A decision with far-reaching effects
A decision by the apex court in this case is expected to affect thousands of Muslim children who are faced in the same predicament as the nine-year-old boy whose name is kept anonymous by the court following a court directive.

Children are named bin or binti Abdullah by the NRD if they are conceived out of wedlock, but the child's father agreed to marry the mother before the child was born.

In this case, the boy was registered by the NRD with the patronym "bin Abdullah".

However, the parents want him to bear the father's name and hence filed a judicial review to compel the NRD to make the name change.

While the parents may have lost the case at the High Court, the Court of Appeal, chaired by Justice Datuk Tengku Maimun Tuan Mat, in a landmark decision in 2017 unanimously ruled the NRD director-general was not bound by a fatwa (religious edict) issued by the National Fatwa Committee to decide on the surname of a Muslim child conceived out of wedlock.

The NRD, the appellate court decision ruled, was only confined to determining whether the father had fulfilled the requirements under Section 13A(2) of the Births and Deaths Registration Act 1957.

With the appellate court's judgement, the NRD was ordered to change the child's patronym from "bin Abdullah" to that containing the father's name.

The fatwa referred here is the 2003 National Fatwa Council edict, which states that a child conceived out of wedlock (anak tak sah taraf) or one of indeterminate paternity (tidak boleh dinasabkan) cannot carry the name of the person who claims to be the father if the child was born less than six months into a marriage.

Justice Tengku Maimun was promoted as the new Chief Justice this month, while the judge who wrote the unanimous appellate court decision was Justice Datuk Abdul Rahman Sebli.

 

Why the ruling was delayed
In February last year, a five-member Federal Court bench that heard the NRD and government's appeal led by then Chief Justice Tun Md Raus Sharif, reserved their judgement on the matter.

However, in October last year when CJ Tan Sri Richard Malanjum wanted to hear the case again before a seven-member bench, the parties told the court that three of the five original members of the bench (Justice Ahmad, and then Federal Court judges Justice Tan Sri Balia Yusof Wahi and Justice Tan Sri Aziah Ali) could still deliver their decision.

On Nov 22, just when Justice Ahmad wanted to deliver his decision, then senior federal counsel Datuk Amarjeet Singh asked for an adjournment telling.

The lawyer had informed the apex court that the executive branch of the government wanted to address the matter carefully and consult a wide range of stakeholders.

"The government is of the view that the delicate nature of the subject matter has far-reaching implications and required solutions by other means," Amarjeet had said.

"Other means", he had reiterated, was not through the courts, but either through executive or legislative means and that efforts to achieve a solution will begin.

As a result, the highly-anticipated verdict was not delivered.

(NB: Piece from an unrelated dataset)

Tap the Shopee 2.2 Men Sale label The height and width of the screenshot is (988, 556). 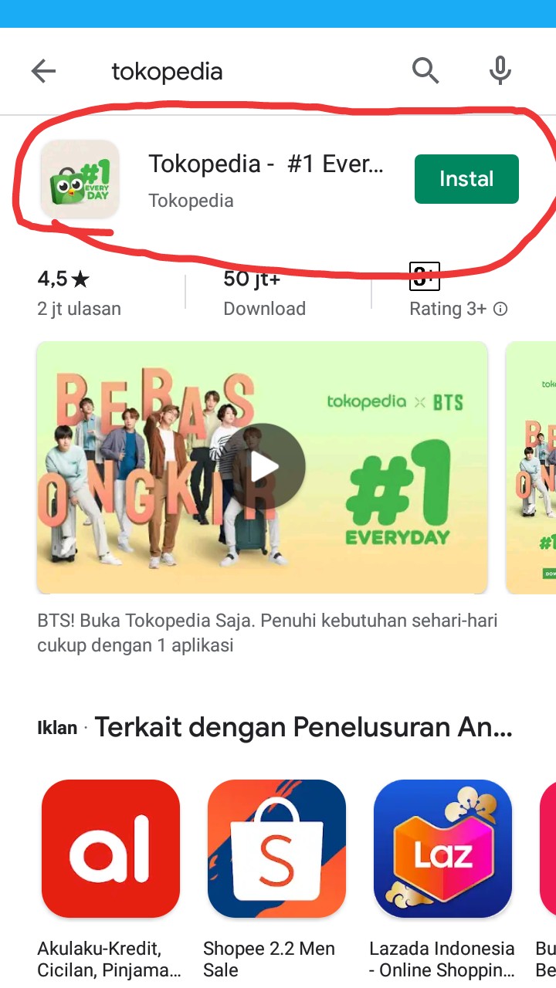point(270,959)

Amarjeet is now a High Court judicial commissioner.

Now that Justices Balia and Aziah have retired, Justice Ahmad remains the sole judge but he cannot by law deliver the decision as an apex court decision has to be delivered by a bench of at least two judges.

This led to today's decision that a new seven-member bench would be convened.

However, as Justices Tengku Maimun and Ahmad had sat in the case, the new seven-member bench may not comprise the two of them but other judges.